Over the next couple of days, I spent a lot of time searching for answers to the issue. I looked at caddy proxy header forwarding. Nope, not it. Setting the nginx settings in the GitLab container to have different ports, proxy handling, listening hosts, and a bunch of other things. Nada. Changes to the external_url entry in the docker compose file, both with and without port numbers. Not a bean. I took a combinatorial approach, with five or six different settings all being tried in different combinations. All that did was waste time.

The outcome was always the same. Either gitlab.mydomaingoeshere.com didn’t give anything or it complained that it was having trouble with HTTP and HTTPS. If I tried adding the port number, it either didn’t load, or took me to the login screen again, a partial victory at best. None of the outcomes were what I was looking for. Surely I wasn’t asking for too much? I couldn’t be the only user in the world trying to run GitLab with a reverse proxy and home-sourced SSL certificates…

The Breakthrough

After a couple of days of banging my head against a Caddy-shaped wall, I decided to try a slightly different search term. Kagi-ing for ‘The plain HTTP request was sent to HTTPS port’ (the error I was originally getting), I came across this post on the Caddy forum. Bingo! That’s exactly it! I’d forgotten the number one rule for my simple reverse proxy setup: The server you’re proxying to doesn’t have to run with HTTPS - Caddy will take care of that for you.

I’d been so focused on running GitLab with SSL certificates that it never occurred to me that this could be the issue. At the end of the day, as long as caddy is serving everything up via HTTPS, it doesn’t matter whether the connection between caddy and the GitLab container is unencrypted. If someone is able to snoop on that connection, they’ve already got access to my server, so all hope is pretty much gone at that point anyway. So the solution was to run GitLab in a docker container with no certificates and no HTTPS requirement. Easy!

Or so I thought. Again. Grump! Removing the SSL certificates and turning off the use of LetsEncrypt in the GitLab config file didn’t seem to help.
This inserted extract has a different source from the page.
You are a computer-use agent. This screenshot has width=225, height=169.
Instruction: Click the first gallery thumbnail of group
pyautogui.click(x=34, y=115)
I was still getting the same issues! I looked at all the various settings that seemed relevant, tried disabling them all in different combinations, and I still didn’t get any further. Luckily though, now that I knew I needed to run off SSL, the Kagi search was a bit easier and returned a usable answer much faster.

This post on the GitLab site indicated that removing the external_url setting from the compose file would do the trick. The setting that was part of the original sample compose file in big UPPERCASED LETTERS. Surely it couldn’t be that easy?

Yes, it was that easy. Removing the external_url env variable and only supplying a mapping for port 80 in the docker compose file worked like a charm gitlab.mydomaingoeshere.com went straight to the login page, and I could log in and start playing around. VICTORY!

TL;CBA

If you want to run GitLab in a docker container using your own certificates via caddy, make sure you do the following:

  • Run GitLab in non-SSL mode by not setting external_url.
  • Don’t use port 443 on the container, stick to using port 80.
  • Map the domain name you want to use to the container’s mapped port 80 with your own SSL certificates supplied.
  • Reduce grumps to 0.

And that should hopefully be it!

P.S. GitLab Is Pretty Cool

Having played around with it for a couple of days now, self-hosted GitLab is pretty neat. Stuff just works out of the box. Slack integration? No problem. Want to force users to use 2FA? Sure, tick a box and enforce it for all users. I always assumed this would be a bit fiddly to get up and running, but they’ve clearly put a fair bit of work into getting things working smoothly, which is great to see. The next step is to get the CI/CD pipeline up and running for the documentation projects we want to create. I’m expecting this to be a bit tougher than getting it up and running, so keep your eyes peeled for a follow-up at some stage.